Crédit photo : Christine Ledroit Perrin

Révélée dans les Les Poupées russes en 2005, Aïssa Maïga a, depuis, réalisé des projets tous azimuts. Cette actrice d’origine sénégalaise a su dès son plus jeune âge qu’elle voulait être actrice et a commencé par le théâtre, avant de s’épanouir pleinement dans le monde du cinéma. Elle était présente sur la Croisette en mai dernier pour le film documentaire Pygmalionnes, réalisé par Quentin Delcourt (en salles le 22 janvier 2020), dans lequel elle joue et qui traite de la réalité d’être une femme dans le cinéma français aujourd’hui.

 

Forbes : Bonjour Aïssa Maïga. Vous êtes une actrice, auteure et réalisatrice française.

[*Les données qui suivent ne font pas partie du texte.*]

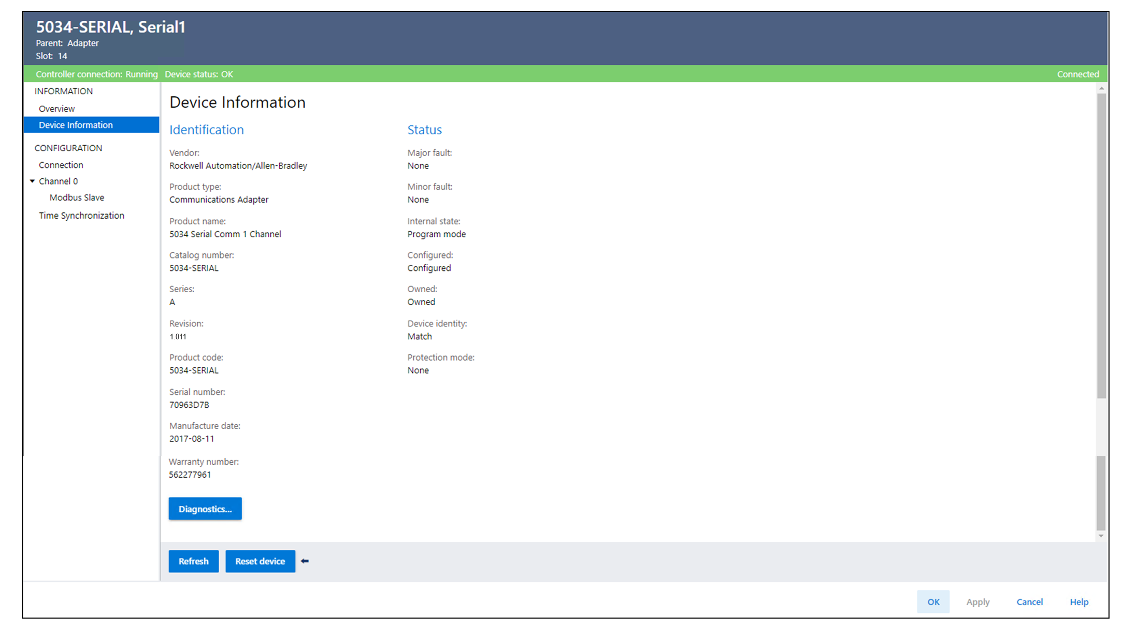The image size is (1123, 630).
Task: Click scrollbar up arrow
Action: 1101,89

Aïssa Maïga : Bonjour ! C’est exact, j’ai également coécrit un livre l’an dernier, intitulé Noire n’est pas mon métier, dans lequel 15 autres comédiennes noires françaises témoignent de leurs expériences dans le cinéma et la télévision en France. Le livre a fait beaucoup de bruit à sa sortie l’an dernier, juste avant le Festival de Cannes. Notre montée des marches inédite, le poing levé, nous a permis d’assumer totalement cette démarche, qui incite à la fois au combat, à la discussion et au dépassement. En 2019, discriminer dans un pays métissé comme la France, ou ne pas inclure, invisibiliser, ça ne peut pas passer, tant du point de vue éthique que du point de vue économique. En effet, dans le secteur du cinéma, on assiste aujourd’hui à une grande révolution grâce à la création de différentes plateformes, qui ont compris l’atout majeur que représente la diversité. Pour rester compétitif en France de nos jours, il faut s’aligner sur cette vision morale et éthique, qui est d’inclure toutes les composantes de la société. Voilà un aspect de mon travail, mais je suis par ailleurs actrice et je joue à la fois dans des comédies, des drames, des films d’auteur… Je travaille en France et de plus en plus à l’étranger, aussi bien en français qu’en anglais ou autre.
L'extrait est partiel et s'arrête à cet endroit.